=== DATA FOR REVIEW ===
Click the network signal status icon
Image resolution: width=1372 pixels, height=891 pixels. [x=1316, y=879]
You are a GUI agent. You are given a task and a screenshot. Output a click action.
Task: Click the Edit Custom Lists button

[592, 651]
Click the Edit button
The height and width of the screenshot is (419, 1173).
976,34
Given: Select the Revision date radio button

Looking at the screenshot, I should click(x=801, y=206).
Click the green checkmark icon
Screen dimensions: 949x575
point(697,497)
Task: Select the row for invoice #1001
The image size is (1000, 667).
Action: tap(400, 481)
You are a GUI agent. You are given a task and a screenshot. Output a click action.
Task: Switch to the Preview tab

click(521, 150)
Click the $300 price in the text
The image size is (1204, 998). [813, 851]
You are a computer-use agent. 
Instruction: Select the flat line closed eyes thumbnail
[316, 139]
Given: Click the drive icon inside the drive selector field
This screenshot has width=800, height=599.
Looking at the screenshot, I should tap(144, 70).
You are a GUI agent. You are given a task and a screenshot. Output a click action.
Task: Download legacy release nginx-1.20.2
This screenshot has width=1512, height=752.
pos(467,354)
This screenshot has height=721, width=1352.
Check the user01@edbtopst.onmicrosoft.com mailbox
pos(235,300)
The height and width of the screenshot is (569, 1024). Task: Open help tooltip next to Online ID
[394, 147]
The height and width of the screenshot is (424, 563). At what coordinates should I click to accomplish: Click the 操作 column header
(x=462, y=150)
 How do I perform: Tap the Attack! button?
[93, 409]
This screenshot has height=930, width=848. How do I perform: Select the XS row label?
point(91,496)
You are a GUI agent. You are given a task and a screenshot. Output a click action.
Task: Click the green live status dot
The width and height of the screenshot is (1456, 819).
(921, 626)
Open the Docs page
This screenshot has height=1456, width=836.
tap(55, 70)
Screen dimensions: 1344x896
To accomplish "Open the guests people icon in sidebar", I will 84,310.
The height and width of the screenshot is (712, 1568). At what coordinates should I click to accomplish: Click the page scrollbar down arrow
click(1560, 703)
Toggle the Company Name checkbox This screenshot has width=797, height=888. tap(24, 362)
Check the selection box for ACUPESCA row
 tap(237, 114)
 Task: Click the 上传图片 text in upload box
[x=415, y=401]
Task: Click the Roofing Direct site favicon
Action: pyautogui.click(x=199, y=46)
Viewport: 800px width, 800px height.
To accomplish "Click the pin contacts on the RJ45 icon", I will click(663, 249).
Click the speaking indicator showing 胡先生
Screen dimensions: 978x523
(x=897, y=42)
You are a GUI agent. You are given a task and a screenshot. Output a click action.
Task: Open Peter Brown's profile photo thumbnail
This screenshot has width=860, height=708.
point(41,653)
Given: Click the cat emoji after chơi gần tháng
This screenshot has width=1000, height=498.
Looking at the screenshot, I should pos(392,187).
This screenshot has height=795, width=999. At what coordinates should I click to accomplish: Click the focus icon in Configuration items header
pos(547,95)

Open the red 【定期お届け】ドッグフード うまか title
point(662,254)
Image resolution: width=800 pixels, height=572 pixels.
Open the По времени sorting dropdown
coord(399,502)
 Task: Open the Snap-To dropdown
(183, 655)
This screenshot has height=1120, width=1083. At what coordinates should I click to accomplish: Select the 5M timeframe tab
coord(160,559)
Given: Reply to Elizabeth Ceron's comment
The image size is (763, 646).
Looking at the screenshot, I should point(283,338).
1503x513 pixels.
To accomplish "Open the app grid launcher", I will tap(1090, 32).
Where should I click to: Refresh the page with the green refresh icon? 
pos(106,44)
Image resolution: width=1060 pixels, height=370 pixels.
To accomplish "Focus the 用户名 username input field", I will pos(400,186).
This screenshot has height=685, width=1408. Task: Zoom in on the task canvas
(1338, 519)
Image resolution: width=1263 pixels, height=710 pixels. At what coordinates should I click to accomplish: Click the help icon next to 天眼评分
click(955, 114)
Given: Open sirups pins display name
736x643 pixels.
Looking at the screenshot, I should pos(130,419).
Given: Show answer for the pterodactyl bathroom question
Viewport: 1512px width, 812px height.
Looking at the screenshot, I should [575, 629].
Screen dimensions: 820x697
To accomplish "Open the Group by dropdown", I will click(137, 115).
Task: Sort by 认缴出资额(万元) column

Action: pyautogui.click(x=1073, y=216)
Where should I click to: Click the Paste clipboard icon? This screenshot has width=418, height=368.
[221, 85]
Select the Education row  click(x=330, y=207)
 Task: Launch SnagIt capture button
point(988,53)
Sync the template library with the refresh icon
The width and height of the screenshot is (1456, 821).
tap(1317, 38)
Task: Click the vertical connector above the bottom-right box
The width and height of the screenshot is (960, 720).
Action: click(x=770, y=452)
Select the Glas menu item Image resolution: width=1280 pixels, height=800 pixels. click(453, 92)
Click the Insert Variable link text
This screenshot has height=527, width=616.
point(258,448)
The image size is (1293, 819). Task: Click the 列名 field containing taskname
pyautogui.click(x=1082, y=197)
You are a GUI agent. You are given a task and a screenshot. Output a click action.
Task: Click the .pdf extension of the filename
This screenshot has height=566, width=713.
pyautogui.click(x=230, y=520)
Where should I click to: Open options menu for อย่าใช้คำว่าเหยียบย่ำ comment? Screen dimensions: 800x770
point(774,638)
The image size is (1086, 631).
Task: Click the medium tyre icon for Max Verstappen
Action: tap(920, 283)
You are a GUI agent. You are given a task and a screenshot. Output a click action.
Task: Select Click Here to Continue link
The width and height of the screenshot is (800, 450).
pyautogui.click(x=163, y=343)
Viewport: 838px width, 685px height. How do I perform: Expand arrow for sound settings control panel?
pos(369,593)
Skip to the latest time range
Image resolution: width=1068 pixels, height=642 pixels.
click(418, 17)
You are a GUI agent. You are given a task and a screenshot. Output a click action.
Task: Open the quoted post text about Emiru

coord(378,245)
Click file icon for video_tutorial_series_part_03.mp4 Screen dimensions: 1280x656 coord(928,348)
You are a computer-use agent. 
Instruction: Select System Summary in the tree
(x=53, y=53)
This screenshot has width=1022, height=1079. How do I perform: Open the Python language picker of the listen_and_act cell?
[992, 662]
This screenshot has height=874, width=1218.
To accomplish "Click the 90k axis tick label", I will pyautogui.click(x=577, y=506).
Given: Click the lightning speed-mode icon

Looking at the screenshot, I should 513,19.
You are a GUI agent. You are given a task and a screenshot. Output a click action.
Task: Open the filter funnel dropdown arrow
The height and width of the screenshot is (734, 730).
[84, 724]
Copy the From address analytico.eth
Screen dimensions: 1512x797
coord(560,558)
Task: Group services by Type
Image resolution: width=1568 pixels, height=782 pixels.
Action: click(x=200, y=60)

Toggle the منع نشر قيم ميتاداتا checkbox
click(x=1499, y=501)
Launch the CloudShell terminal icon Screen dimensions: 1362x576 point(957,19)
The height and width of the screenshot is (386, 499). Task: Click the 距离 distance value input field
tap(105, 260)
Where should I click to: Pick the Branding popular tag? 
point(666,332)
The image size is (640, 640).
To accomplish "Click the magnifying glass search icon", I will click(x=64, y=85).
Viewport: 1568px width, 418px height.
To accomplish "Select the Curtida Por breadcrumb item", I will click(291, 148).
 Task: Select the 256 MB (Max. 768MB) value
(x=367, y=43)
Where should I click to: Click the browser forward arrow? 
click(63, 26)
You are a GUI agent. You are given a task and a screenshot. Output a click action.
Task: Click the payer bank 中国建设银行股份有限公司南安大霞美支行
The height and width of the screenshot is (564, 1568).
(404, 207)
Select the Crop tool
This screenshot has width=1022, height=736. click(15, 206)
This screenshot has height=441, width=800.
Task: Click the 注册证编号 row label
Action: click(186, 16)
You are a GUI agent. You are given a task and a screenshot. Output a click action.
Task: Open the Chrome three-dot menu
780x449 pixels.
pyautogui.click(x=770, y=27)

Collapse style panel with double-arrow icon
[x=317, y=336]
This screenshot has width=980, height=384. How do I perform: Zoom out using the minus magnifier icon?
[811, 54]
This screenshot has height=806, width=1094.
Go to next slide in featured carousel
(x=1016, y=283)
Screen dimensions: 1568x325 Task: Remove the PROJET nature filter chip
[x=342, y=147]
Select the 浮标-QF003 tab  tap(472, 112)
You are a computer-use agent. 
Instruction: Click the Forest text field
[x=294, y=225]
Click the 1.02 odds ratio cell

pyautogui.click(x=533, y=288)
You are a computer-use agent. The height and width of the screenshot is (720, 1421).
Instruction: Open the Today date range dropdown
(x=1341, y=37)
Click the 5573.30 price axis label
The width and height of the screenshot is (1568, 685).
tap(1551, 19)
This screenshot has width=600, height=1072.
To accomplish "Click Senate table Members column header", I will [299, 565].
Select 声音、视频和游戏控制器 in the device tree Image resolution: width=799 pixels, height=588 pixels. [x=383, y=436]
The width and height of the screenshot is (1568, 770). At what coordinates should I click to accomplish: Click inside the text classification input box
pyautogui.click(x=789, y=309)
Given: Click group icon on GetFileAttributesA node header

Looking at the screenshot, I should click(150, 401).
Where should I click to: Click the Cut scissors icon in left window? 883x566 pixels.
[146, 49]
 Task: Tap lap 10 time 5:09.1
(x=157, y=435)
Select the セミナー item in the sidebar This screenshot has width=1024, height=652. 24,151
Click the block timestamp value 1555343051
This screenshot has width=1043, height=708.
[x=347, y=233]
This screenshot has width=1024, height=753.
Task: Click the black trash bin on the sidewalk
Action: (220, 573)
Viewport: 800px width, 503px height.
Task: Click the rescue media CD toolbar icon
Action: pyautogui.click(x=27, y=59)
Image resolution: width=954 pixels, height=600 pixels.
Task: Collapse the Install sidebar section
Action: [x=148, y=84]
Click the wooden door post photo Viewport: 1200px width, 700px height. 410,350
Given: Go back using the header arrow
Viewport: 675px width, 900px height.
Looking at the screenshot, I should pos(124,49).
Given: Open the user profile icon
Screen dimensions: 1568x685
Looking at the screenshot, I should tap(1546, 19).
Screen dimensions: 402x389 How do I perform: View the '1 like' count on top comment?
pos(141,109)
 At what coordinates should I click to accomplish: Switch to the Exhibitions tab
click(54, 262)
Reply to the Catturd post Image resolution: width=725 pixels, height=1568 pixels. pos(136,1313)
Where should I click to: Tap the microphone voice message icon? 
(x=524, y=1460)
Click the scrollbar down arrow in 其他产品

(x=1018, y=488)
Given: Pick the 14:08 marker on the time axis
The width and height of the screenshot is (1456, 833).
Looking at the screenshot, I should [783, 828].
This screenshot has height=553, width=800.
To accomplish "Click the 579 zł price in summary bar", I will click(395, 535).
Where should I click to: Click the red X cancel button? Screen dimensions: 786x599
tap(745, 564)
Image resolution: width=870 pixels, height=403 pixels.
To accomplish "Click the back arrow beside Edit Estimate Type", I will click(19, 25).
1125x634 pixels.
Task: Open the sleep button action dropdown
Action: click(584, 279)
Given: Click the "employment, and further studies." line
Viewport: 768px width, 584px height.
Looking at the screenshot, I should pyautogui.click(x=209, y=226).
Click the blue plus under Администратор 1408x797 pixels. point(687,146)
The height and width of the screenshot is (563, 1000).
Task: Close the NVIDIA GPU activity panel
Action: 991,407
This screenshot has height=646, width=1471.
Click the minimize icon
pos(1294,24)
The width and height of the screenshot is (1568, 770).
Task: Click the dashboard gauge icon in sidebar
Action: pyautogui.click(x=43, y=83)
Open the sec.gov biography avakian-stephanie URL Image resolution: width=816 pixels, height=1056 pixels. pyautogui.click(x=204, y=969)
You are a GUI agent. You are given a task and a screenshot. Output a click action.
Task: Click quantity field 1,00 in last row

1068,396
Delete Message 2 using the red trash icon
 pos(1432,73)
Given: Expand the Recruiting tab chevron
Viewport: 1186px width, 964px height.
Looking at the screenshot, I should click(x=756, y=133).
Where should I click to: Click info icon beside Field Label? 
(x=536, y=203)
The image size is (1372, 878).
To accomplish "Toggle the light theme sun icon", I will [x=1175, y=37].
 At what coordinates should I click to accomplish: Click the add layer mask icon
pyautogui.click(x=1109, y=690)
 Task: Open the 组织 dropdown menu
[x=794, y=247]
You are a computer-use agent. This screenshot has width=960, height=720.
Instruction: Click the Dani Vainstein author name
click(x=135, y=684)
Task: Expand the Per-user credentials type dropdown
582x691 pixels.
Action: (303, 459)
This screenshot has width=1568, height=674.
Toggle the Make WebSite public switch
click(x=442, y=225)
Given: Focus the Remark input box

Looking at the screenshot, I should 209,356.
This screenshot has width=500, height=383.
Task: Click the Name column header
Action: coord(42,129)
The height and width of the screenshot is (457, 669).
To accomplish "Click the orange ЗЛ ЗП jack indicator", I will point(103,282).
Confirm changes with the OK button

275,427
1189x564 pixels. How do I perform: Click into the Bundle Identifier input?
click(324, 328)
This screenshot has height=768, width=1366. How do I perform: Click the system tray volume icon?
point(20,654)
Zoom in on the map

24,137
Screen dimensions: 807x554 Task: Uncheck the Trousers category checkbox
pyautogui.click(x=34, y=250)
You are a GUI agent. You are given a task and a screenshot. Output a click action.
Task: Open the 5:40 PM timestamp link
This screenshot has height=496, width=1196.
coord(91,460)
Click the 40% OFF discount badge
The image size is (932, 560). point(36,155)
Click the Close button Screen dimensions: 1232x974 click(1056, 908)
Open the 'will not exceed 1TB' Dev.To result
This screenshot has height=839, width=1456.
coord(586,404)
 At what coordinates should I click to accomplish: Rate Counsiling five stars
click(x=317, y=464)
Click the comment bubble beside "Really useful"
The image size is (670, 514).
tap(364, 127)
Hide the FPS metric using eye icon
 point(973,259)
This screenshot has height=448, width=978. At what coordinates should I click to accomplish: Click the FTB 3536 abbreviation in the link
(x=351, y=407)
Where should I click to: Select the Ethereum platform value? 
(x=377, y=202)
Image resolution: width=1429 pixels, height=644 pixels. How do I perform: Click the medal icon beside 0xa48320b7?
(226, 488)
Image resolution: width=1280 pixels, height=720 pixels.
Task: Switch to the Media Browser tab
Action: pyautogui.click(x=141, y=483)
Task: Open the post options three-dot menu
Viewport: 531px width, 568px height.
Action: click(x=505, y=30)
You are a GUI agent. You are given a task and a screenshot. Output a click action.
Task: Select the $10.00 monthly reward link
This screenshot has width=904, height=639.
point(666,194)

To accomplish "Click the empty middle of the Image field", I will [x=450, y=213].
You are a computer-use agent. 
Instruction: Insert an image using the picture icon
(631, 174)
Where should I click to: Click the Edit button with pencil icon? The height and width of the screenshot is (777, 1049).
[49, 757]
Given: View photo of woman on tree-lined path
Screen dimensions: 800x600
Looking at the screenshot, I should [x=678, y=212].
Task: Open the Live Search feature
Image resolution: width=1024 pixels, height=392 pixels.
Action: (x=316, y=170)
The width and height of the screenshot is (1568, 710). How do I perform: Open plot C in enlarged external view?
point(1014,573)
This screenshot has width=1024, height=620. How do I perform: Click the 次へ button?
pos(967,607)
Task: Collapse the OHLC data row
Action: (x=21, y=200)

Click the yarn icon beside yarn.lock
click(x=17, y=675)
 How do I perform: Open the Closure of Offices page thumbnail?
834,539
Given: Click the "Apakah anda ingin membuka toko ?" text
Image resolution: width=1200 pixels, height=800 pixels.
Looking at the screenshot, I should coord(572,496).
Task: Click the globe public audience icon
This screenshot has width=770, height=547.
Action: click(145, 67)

=== THE PROBLEM ===
Please work out how many lines in the listing above contain the string "photo", and answer with that number only.

=== RESULT ===
3